European policy debates have too often focused on measures redistributing wealth, thus creating “winners” and “losers”. There are many unaddressed areas where EU-level action could unlock considerable cost savings and quality improvements, writes Achim Wambach.
Achim Wambach is president of the Mannheim Centre for European Economic Research (ZEW).
The day of decision is just around the corner. Currently, the odds are against a UK departure from the EU, at least for British bookies. Yet whatever the result of the vote, the Brexit referendum has cast a harsh light on the future of the European Union. Euroscepticism is on the rise in many countries, including Germany, where critical voices have been gaining traction.
Euroscepticism did not arise overnight. Over the last two decades, the EU has failed to showcase the benefits it provides to all member states. In the 1990s, when completing the single market dominated the agenda, perceptions were different, as the advantages of unity were more evident. Indeed, all member states have profited from the elimination of barriers to trade and transparent rules to ensure free competition.

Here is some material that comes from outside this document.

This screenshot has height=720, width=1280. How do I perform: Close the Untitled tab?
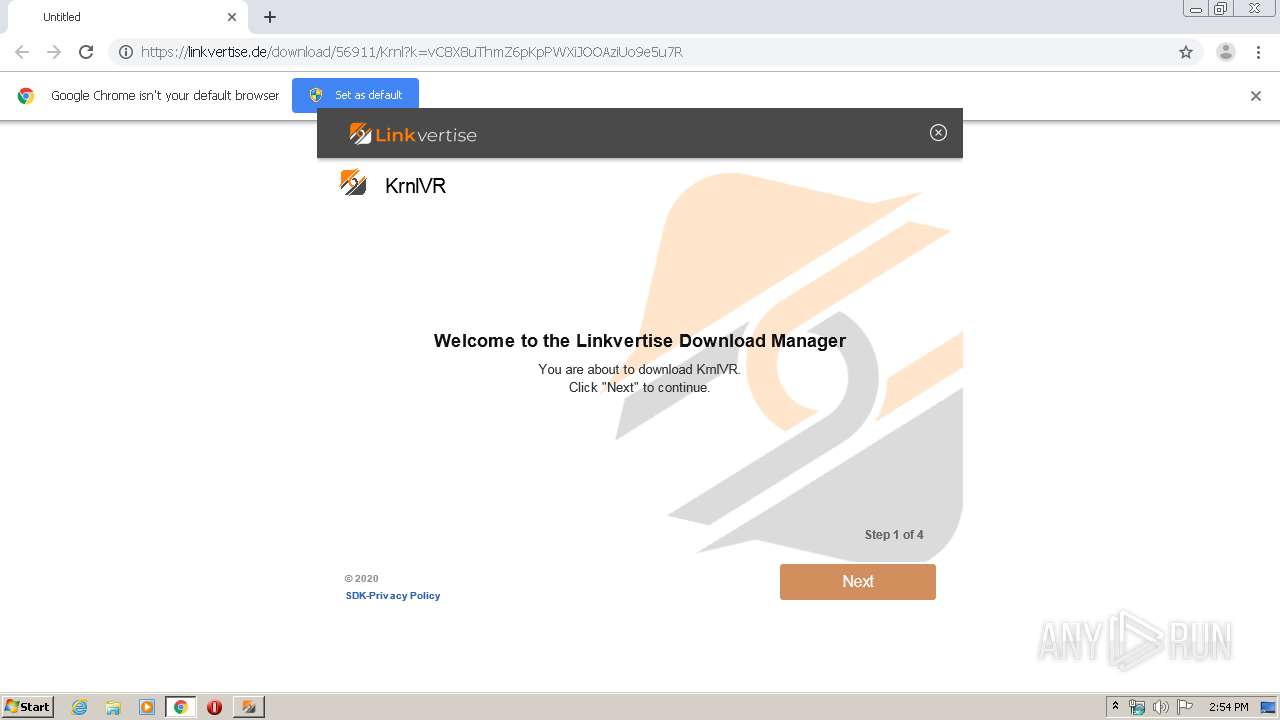click(232, 17)
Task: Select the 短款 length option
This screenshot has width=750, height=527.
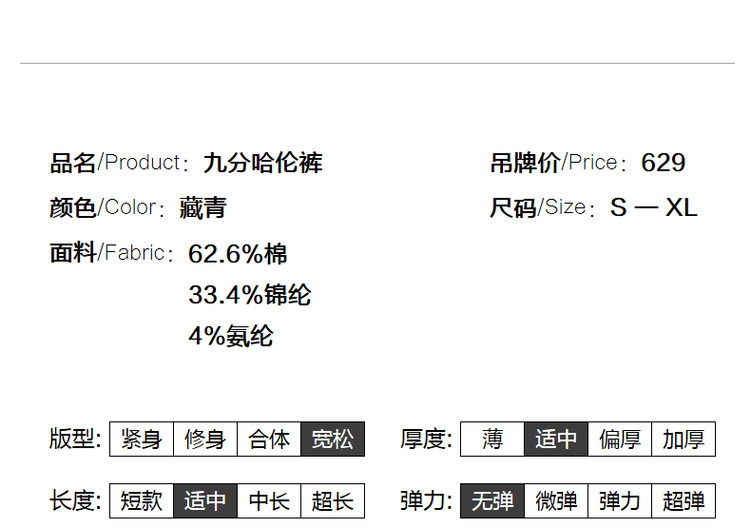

In recent years, however, policy debates have often focused on how various measures redistribute wealth, thus creating “winners” and “losers”. For example, while the ECB’s bailouts have been important for ensuring financial stability, they have created the impression that some nations are footing the bill for others, thus sewing discord.
The European project is in acute jeopardy, as the advantages of EU membership are no longer clearly visible. The current wave of disaffection is by no means confined to the UK. Clearly, to remain viable over the long term, the EU must generate net benefits for all member states. To this end, there is a need for mutually beneficial activities that go beyond the original idea of a common market.
How can we augment support for the European Union? One possibility is for the EU to expand its activities when there are clear advantages to EU-level action. The establishment of the Banking Union is a good example, for the joint supervision of Europe’s banks has distinct benefits over running separate systems in each nation. Economists at the Centre for European Economic Research (ZEW) have recently illuminated other policy areas that generate added value when competencies are delegated to the EU level.
Considerable cost savings and quality improvements could be achieved, for example, by establishing European embassies and consulates abroad, rather than having each nation maintain its own foreign presence. By eliminating the need for parallel organisational structures, the costs of diplomatic missions to Europe’s taxpayers could be reduced by one third. Similarly, closer collaboration in the area of defence would bring economies of scale.
Lastly, in the area of refugee policy, including the protection of Europe’s borders, considerable cost savings and quality improvements could be achieved by supplanting national fragmentation with collective action. Under the pressures of the refugee crisis, the EU is already moving in this direction: Frontex’s duties have been expanded, and certain areas of Southern Europe are now specially designated as “hotspots”. More would be possible, however, with the establishment of a refugee agency at the EU level.
Dealing with these issues on a European level will not be easy from a political point of view, as it will arouse considerable resistance at the national level. However, all 28 member states stand to benefit from an expanded EU in the above areas, thus defusing the impression of random wealth redistribution. In any event, if we fail to demonstrate that European unity is a win-win situation for all member states, the Brexit referendum is sure to trigger exit debates in other EU states.